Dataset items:

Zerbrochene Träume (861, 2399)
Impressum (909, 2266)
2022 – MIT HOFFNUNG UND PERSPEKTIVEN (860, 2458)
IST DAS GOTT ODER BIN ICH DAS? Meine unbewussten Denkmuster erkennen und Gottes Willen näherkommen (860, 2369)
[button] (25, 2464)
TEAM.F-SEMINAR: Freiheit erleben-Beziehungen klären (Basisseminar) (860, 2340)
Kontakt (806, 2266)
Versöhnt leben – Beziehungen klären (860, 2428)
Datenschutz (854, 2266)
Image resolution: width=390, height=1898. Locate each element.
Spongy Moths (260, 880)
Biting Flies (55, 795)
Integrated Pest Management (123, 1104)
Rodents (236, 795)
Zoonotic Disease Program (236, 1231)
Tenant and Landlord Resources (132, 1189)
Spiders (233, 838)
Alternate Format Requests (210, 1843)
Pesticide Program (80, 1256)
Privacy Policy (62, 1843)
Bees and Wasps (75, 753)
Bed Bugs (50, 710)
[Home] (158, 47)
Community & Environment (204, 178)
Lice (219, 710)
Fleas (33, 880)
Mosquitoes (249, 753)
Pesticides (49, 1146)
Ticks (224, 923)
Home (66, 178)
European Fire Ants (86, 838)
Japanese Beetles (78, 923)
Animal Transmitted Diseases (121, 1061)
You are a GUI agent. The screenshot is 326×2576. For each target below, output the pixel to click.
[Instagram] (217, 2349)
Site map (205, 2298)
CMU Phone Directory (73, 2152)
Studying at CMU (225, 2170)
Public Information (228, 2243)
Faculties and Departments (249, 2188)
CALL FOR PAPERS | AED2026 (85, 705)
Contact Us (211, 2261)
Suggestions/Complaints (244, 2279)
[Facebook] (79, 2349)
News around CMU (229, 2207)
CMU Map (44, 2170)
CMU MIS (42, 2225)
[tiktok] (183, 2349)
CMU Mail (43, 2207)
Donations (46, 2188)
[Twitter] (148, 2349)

- [Task goal] Repeat each line of the data exactly, missing none.

- [Answer box]
Zerbrochene Träume (861, 2399)
Impressum (909, 2266)
2022 – MIT HOFFNUNG UND PERSPEKTIVEN (860, 2458)
IST DAS GOTT ODER BIN ICH DAS? Meine unbewussten Denkmuster erkennen und Gottes Willen näherkommen (860, 2369)
[button] (25, 2464)
TEAM.F-SEMINAR: Freiheit erleben-Beziehungen klären (Basisseminar) (860, 2340)
Kontakt (806, 2266)
Versöhnt leben – Beziehungen klären (860, 2428)
Datenschutz (854, 2266)
Image resolution: width=390, height=1898. Locate each element.
Spongy Moths (260, 880)
Biting Flies (55, 795)
Integrated Pest Management (123, 1104)
Rodents (236, 795)
Zoonotic Disease Program (236, 1231)
Tenant and Landlord Resources (132, 1189)
Spiders (233, 838)
Alternate Format Requests (210, 1843)
Pesticide Program (80, 1256)
Privacy Policy (62, 1843)
Bees and Wasps (75, 753)
Bed Bugs (50, 710)
[Home] (158, 47)
Community & Environment (204, 178)
Lice (219, 710)
Fleas (33, 880)
Mosquitoes (249, 753)
Pesticides (49, 1146)
Ticks (224, 923)
Home (66, 178)
European Fire Ants (86, 838)
Japanese Beetles (78, 923)
Animal Transmitted Diseases (121, 1061)
You are a GUI agent. The screenshot is 326×2576. For each target below, output the pixel to click.
[Instagram] (217, 2349)
Site map (205, 2298)
CMU Phone Directory (73, 2152)
Studying at CMU (225, 2170)
Public Information (228, 2243)
Faculties and Departments (249, 2188)
CALL FOR PAPERS | AED2026 (85, 705)
Contact Us (211, 2261)
Suggestions/Complaints (244, 2279)
[Facebook] (79, 2349)
News around CMU (229, 2207)
CMU Map (44, 2170)
CMU MIS (42, 2225)
[tiktok] (183, 2349)
CMU Mail (43, 2207)
Donations (46, 2188)
[Twitter] (148, 2349)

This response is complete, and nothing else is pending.